Short exercise ▸
Starting at the beginning of the items and ending at the line containing "The width and height of the screenshot is (1512, 803).", recast those lines as a JSON list of strings with one string per line, skipping any blank lines.

[Start Data in this exercise]

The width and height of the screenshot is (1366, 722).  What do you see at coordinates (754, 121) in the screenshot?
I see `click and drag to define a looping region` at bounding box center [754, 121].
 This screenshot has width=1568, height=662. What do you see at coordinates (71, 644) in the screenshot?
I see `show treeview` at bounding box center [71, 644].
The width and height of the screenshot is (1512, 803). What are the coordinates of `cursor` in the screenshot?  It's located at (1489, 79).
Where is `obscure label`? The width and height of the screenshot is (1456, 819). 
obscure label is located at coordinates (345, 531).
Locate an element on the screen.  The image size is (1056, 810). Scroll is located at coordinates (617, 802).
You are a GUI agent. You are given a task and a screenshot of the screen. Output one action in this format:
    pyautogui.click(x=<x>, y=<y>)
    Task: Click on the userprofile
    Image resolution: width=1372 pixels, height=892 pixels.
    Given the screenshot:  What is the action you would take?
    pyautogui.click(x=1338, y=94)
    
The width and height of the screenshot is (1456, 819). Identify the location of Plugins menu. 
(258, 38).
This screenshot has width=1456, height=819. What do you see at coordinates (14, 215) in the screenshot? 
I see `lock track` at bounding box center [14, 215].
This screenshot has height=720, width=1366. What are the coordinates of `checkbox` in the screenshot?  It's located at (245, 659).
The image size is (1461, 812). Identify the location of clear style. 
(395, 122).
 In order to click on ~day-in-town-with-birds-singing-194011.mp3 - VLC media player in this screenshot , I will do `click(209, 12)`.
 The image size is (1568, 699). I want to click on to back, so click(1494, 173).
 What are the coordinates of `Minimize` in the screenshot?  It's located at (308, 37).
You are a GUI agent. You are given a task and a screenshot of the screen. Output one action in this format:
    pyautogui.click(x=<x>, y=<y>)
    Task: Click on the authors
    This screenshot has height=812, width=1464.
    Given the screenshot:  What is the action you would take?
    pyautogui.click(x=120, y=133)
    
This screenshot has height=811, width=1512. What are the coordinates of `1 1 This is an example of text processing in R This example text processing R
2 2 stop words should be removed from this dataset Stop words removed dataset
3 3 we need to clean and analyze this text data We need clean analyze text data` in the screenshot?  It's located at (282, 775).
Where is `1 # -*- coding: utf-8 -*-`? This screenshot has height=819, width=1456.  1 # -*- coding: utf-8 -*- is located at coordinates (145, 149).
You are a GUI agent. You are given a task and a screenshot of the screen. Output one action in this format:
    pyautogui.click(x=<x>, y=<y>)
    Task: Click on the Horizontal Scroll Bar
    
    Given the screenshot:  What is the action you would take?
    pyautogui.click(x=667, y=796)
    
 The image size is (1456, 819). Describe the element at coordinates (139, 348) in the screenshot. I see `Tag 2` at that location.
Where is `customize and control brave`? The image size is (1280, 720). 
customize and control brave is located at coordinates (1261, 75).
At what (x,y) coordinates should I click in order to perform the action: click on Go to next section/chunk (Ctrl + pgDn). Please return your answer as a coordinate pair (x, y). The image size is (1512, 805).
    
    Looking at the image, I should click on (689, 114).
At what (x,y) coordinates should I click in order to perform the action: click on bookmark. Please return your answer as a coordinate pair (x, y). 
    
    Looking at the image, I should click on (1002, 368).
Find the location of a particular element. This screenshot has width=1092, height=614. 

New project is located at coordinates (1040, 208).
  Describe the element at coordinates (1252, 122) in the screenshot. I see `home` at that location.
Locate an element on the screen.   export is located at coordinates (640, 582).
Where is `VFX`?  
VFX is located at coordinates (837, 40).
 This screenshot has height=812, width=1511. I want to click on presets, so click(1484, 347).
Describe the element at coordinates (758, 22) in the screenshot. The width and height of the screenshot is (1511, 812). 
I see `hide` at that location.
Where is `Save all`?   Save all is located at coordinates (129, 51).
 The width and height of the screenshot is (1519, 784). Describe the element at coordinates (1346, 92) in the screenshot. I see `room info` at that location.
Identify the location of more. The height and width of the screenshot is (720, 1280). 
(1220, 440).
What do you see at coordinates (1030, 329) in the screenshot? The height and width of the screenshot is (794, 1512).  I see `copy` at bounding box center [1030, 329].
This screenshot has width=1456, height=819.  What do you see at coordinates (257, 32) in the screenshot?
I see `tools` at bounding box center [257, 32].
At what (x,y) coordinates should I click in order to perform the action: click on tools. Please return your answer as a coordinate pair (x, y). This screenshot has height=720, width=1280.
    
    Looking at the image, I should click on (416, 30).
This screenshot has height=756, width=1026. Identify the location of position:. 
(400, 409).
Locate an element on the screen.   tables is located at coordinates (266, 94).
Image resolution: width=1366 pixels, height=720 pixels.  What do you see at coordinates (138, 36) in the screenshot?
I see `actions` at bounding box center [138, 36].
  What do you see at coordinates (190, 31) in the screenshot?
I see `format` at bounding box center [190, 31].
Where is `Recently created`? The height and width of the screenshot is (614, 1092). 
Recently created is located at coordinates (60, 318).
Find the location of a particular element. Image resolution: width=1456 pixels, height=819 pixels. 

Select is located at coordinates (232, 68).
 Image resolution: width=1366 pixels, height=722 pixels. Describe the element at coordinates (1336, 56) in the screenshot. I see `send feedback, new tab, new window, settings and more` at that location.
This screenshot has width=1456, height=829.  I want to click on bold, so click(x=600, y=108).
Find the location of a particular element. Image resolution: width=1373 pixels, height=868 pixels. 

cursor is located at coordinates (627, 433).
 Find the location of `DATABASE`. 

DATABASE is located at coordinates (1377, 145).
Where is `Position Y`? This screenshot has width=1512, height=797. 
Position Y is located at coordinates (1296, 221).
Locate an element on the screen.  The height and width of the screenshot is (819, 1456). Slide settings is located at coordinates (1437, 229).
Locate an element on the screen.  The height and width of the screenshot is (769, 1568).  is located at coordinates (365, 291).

[End Data in this exercise]

Answer for the task ▸
[
  "The width and height of the screenshot is (1366, 722).  What do you see at coordinates (754, 121) in the screenshot?",
  "I see `click and drag to define a looping region` at bounding box center [754, 121].",
  " This screenshot has width=1568, height=662. What do you see at coordinates (71, 644) in the screenshot?",
  "I see `show treeview` at bounding box center [71, 644].",
  "The width and height of the screenshot is (1512, 803). What are the coordinates of `cursor` in the screenshot?  It's located at (1489, 79)."
]